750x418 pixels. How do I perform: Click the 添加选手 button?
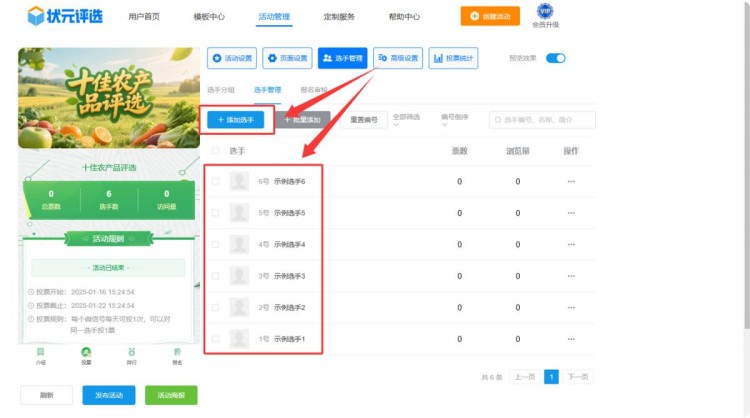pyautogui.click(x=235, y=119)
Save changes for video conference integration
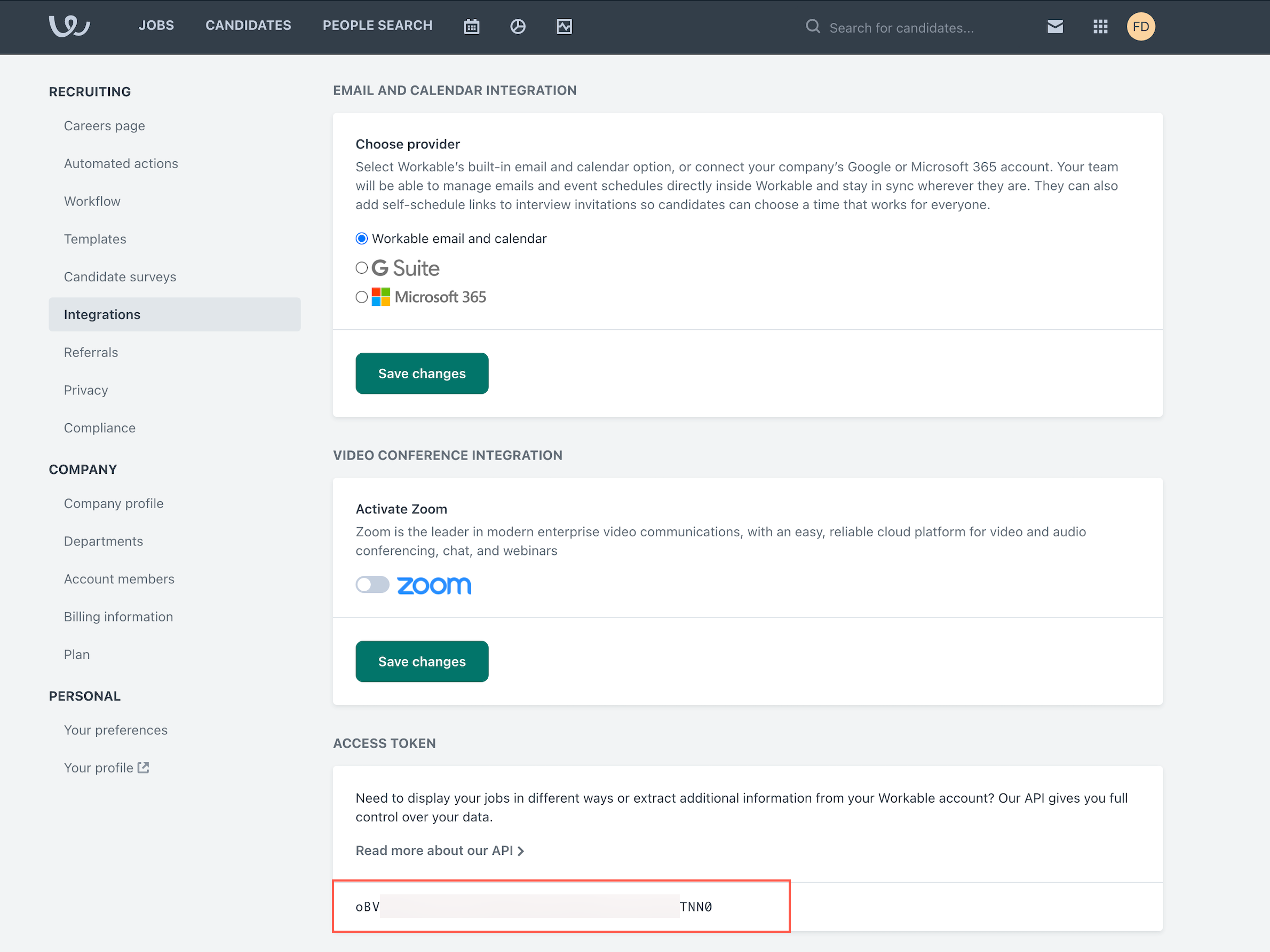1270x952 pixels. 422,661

==

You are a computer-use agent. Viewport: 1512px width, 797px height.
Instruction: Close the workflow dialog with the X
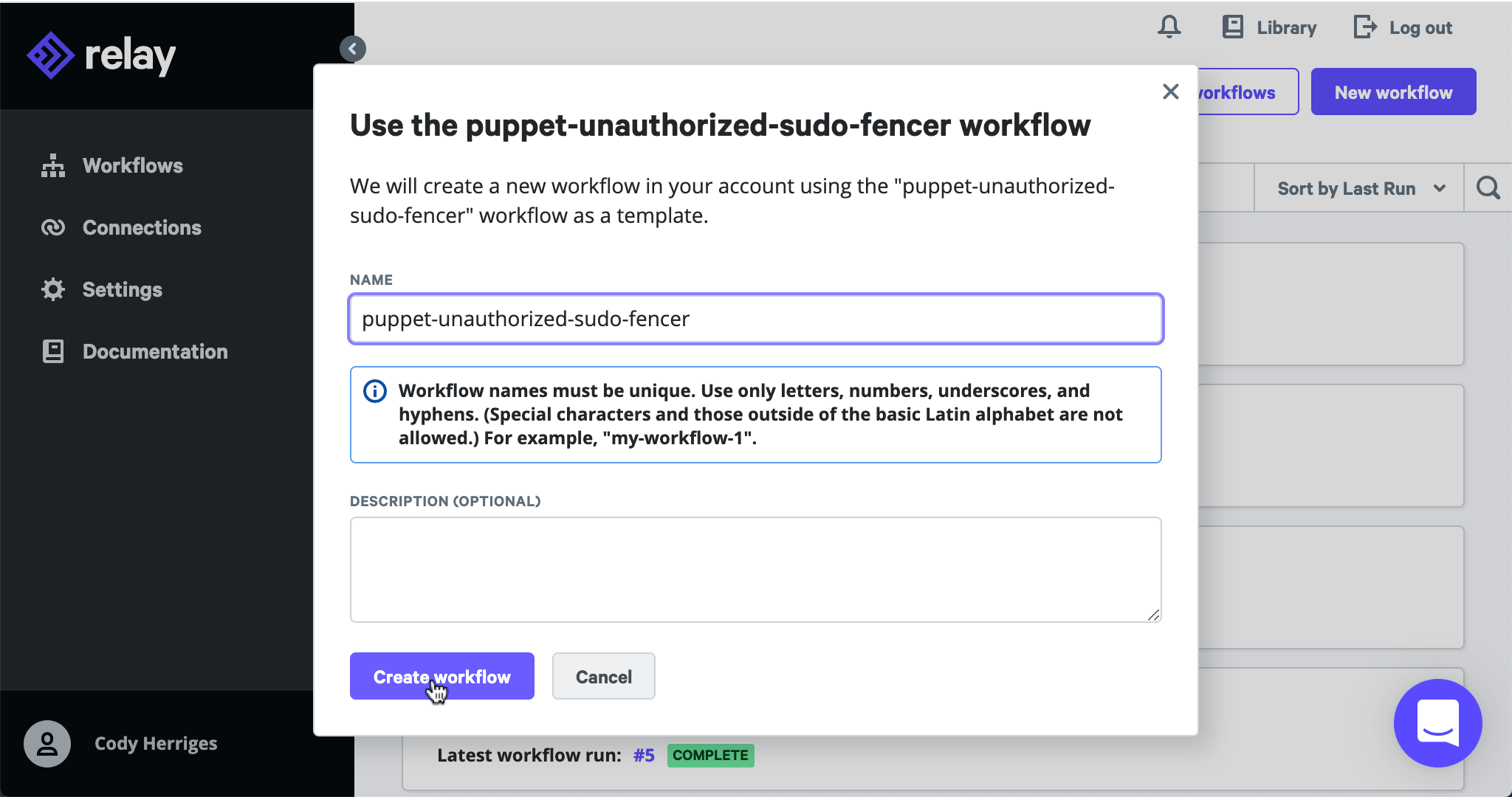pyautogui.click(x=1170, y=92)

OBJECTIVE
Write out the data as a numbered list, from the line containing "750x418 pixels. How" through the line containing "1270x952 pixels. 422,661". Skip blank lines and leave out the pictures.

CORRECT ANSWER
1. 750x418 pixels. How do I perform: Click the 添加选手 button?
2. pyautogui.click(x=235, y=119)
3. Save changes for video conference integration
4. 1270x952 pixels. 422,661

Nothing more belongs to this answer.